Citi’s $900 million Revlon gaffe threats getting back at more uncomfortable

It took less than a day for Citigroup’s now-infamous payment mistake to Revlon loan providers to come up in the cosmetics giant’s personal bankruptcy.

The bank’s two-year-old mistake — in which it wired the balance of a $900 million loan instead of simply the interest, and after that stopped working to get the majority of it back when financiers declared Revlon remained in default and ought to have repaid them anyhow — will likely hamper the business’s restructuring strategies, court documents reveal. The issue: It’s unclear who, if anybody, has the rights to the payment of the staying $500 countless loan principal captured up in a continuous court fight over the unexpected transfer.

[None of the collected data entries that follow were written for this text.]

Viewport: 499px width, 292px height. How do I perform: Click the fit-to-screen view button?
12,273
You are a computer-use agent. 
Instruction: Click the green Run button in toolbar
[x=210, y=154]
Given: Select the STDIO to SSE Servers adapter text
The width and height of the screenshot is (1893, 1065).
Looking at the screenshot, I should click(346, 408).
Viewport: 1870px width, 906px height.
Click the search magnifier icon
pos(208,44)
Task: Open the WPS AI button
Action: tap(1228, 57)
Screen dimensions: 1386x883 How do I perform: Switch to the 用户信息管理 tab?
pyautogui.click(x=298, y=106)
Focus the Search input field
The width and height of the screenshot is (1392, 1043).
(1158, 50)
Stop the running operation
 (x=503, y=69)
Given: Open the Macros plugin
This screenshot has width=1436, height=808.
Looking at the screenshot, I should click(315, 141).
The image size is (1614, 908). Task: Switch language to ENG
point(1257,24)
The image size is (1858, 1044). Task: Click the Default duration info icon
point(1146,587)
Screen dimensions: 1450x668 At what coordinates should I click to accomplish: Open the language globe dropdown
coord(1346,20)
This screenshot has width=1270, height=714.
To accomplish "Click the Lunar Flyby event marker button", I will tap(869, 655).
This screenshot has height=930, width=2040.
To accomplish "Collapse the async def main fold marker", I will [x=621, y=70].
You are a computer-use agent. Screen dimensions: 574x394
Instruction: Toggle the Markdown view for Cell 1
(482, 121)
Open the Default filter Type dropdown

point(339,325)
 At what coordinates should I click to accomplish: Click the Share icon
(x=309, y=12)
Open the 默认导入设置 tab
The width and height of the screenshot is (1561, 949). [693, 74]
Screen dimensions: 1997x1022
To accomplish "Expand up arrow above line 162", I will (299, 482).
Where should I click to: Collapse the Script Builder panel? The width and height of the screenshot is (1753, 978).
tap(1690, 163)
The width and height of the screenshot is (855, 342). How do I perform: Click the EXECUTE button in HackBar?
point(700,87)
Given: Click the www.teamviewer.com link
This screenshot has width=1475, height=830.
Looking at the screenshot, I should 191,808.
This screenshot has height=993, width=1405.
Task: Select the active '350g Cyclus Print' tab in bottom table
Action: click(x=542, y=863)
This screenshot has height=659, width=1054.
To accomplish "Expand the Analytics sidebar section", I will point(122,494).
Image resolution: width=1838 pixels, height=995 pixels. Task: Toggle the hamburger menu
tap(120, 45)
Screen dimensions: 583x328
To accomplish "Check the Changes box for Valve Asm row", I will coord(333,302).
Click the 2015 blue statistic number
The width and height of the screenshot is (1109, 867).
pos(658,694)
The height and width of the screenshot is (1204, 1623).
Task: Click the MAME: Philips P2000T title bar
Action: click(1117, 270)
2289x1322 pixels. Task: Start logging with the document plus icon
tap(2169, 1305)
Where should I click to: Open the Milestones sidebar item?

After losing the preliminary of the battle in 2015 with loan providers who kept the incorrect payment, Citigroup
stated it presumed rights as a financial institution to the struggling business. But Revlon has actually hinted — in a regulative filing last month and personal bankruptcy court filings today — that Citigroup’s claim to the money is not specific, leaving the door open for yet another head-spinning financial obligation clash.

“There isn’t a lot of law on this,” stated Eric Talley, a Columbia University law teacher who has actually studied the Citi-Revlon fiasco. “Revlon would like nothing better than to wipe this debt off its books completely and have it be Citibank’s problem.”

The so-called subrogation rights that Citigroup declares it has more than the $500 million loan principal are a typical idea in insurance coverage law, however are fairly untried worldwide of financing, according to Talley. The restricted precedent that exists most likely falls in Citigroup’s favor, however Revlon’s precarious monetary position most likely makes even a long-shot effort to erase the financial obligation worth thinking about, he stated.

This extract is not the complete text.